## ACTIVITY
Could you repeat, word for word, the line with "Instruction: Select the" and every line after it in the records below, leaving out any pictures?

__________________________________________________

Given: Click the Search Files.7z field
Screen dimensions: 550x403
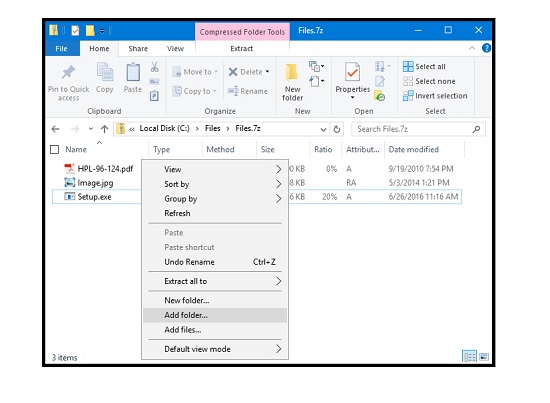Looking at the screenshot, I should click(x=418, y=129).
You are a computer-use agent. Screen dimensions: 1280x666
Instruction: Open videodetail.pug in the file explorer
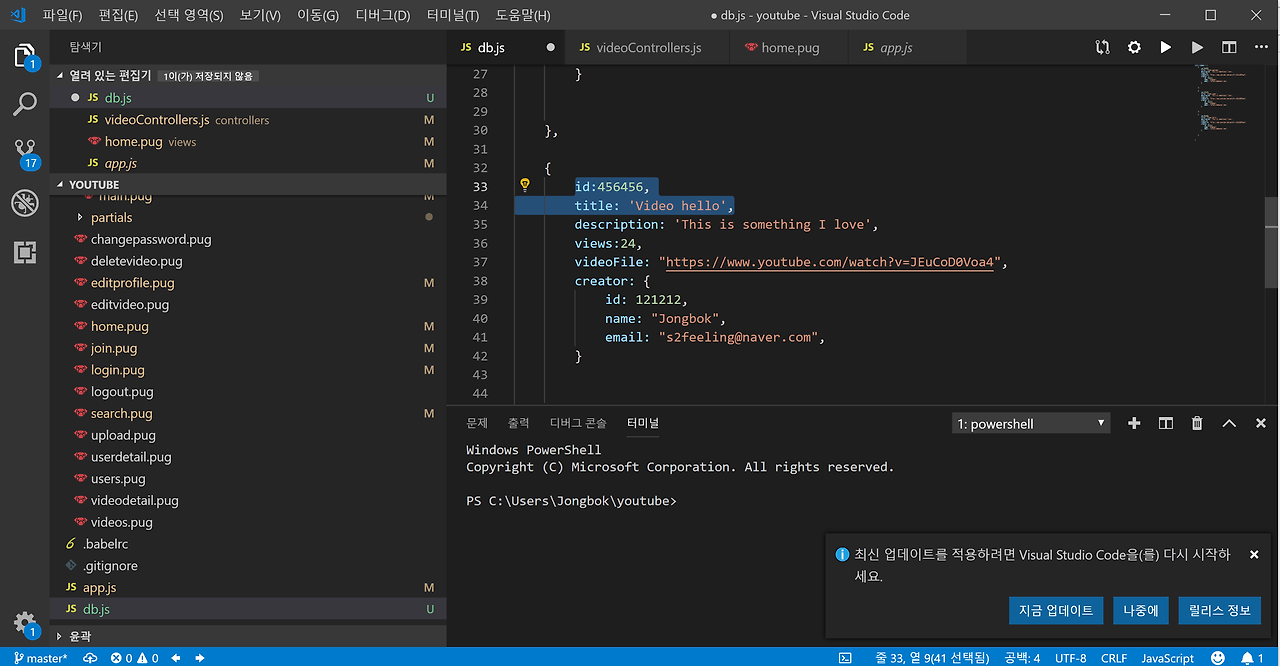(134, 500)
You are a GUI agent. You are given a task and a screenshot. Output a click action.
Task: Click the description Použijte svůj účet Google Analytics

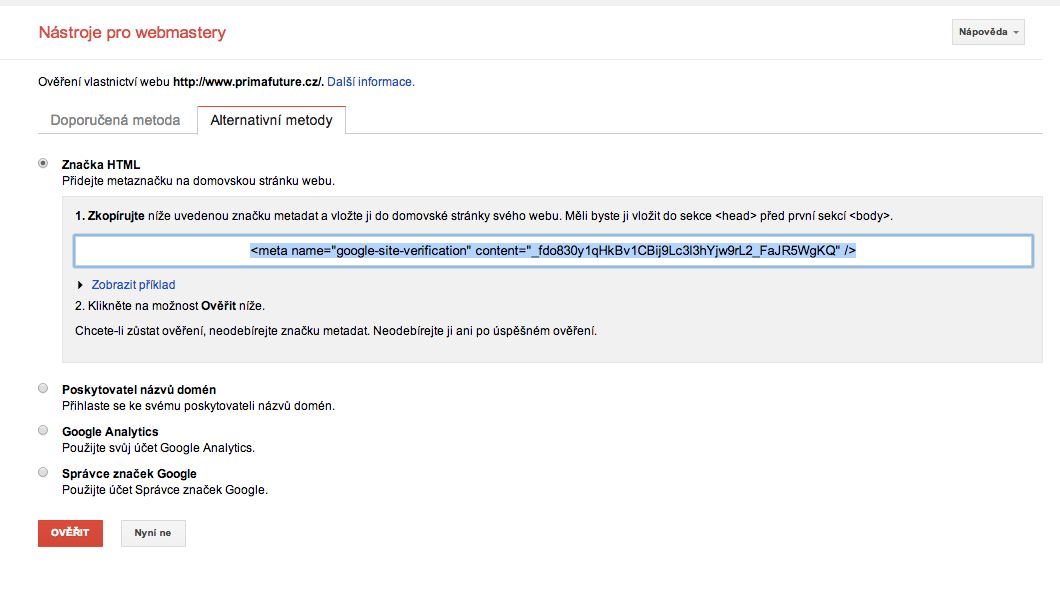158,448
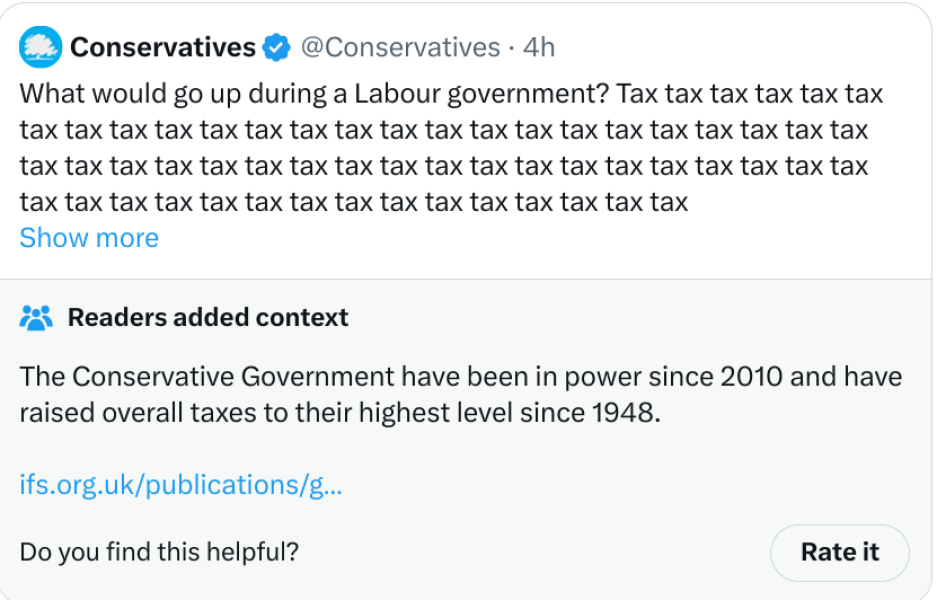Click the second line of tax words

click(444, 130)
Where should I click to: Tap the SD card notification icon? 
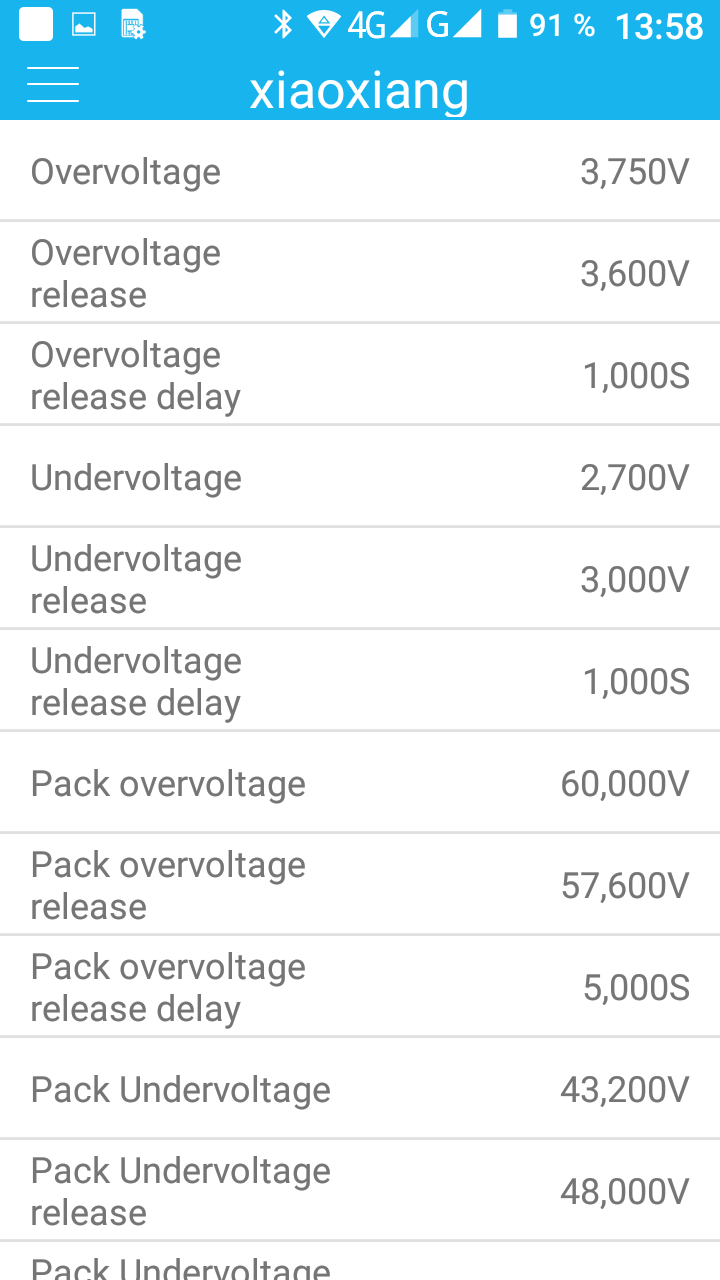pos(132,26)
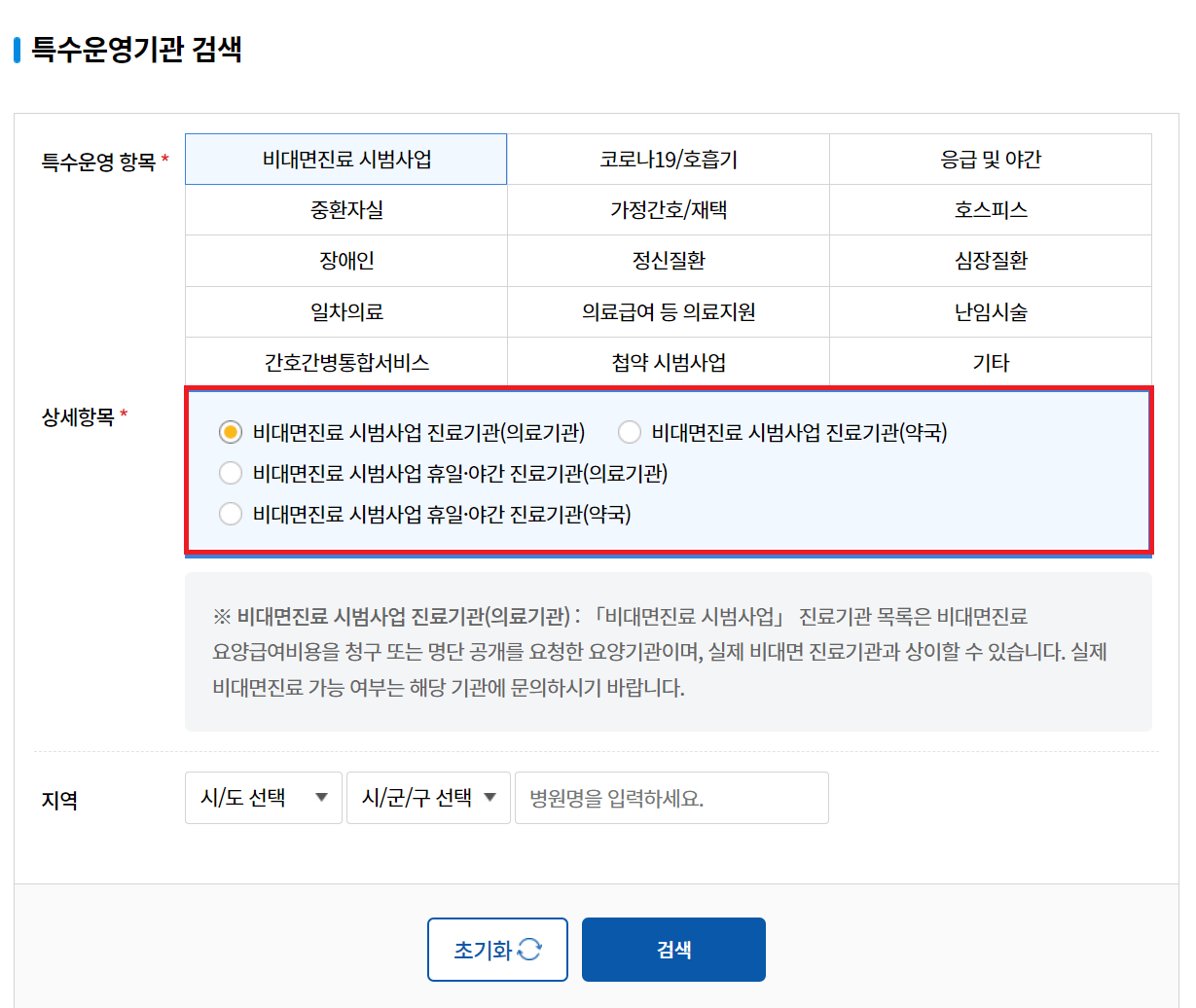Choose 비대면진료 시범사업 휴일·야간 진료기관(의료기관)
This screenshot has height=1008, width=1196.
pos(231,473)
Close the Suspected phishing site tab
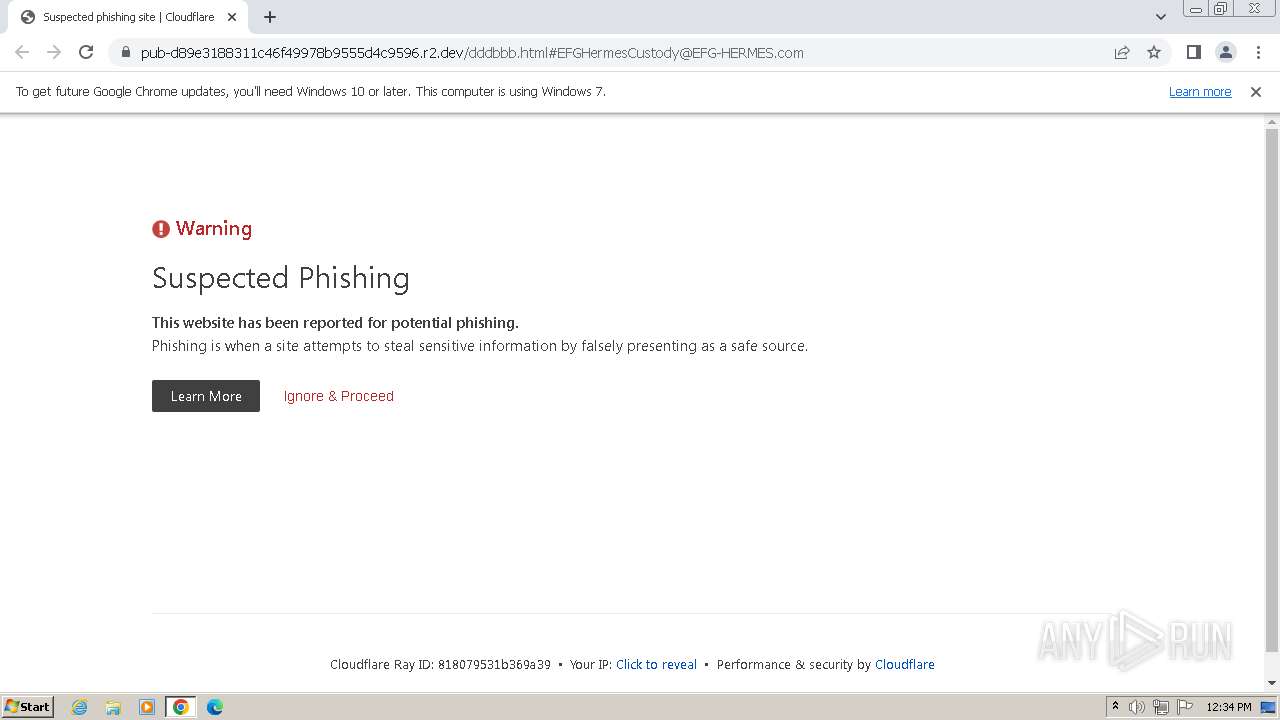 pyautogui.click(x=232, y=17)
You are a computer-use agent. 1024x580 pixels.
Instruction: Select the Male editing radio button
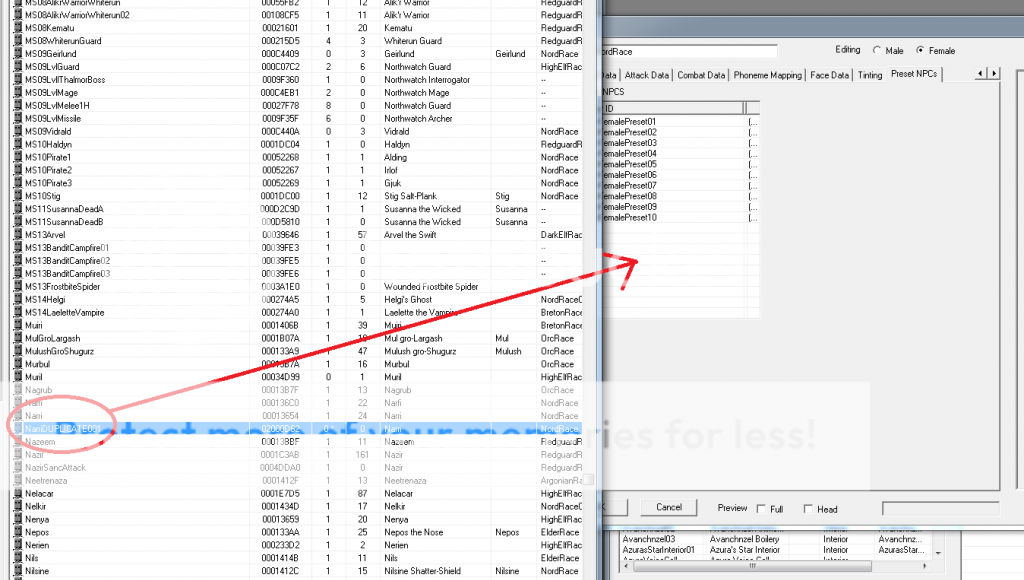click(878, 50)
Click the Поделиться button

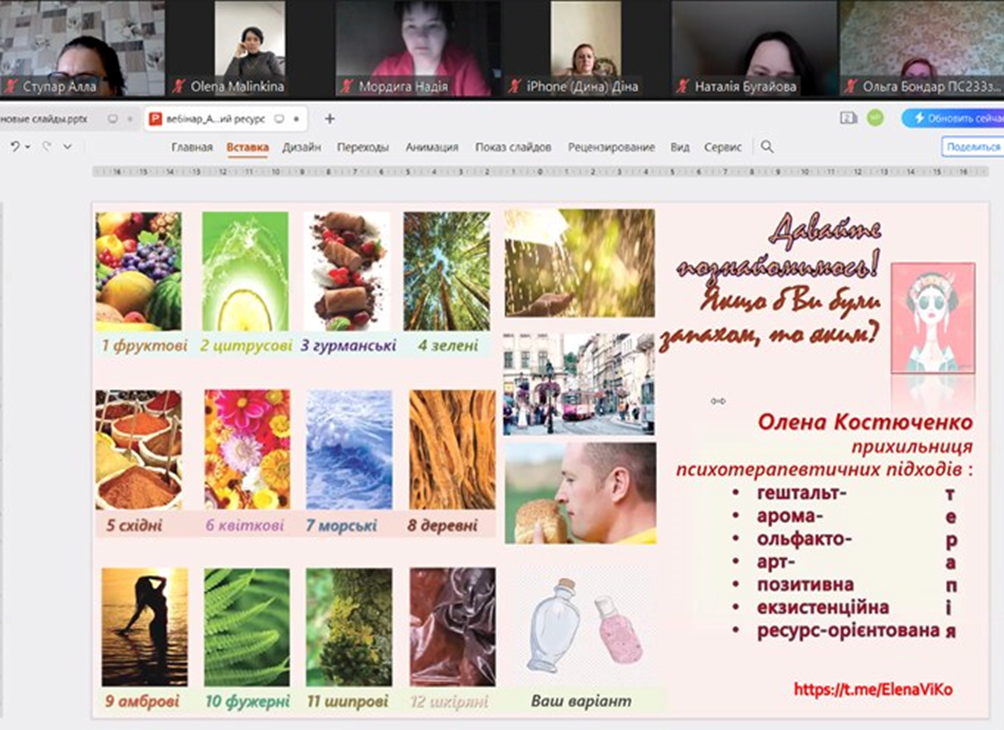[x=972, y=147]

__________________________________________________

## ANSWER BELOW
Instruction: Select the Male editing radio button
click(878, 50)
Click the Поделиться button

[x=972, y=147]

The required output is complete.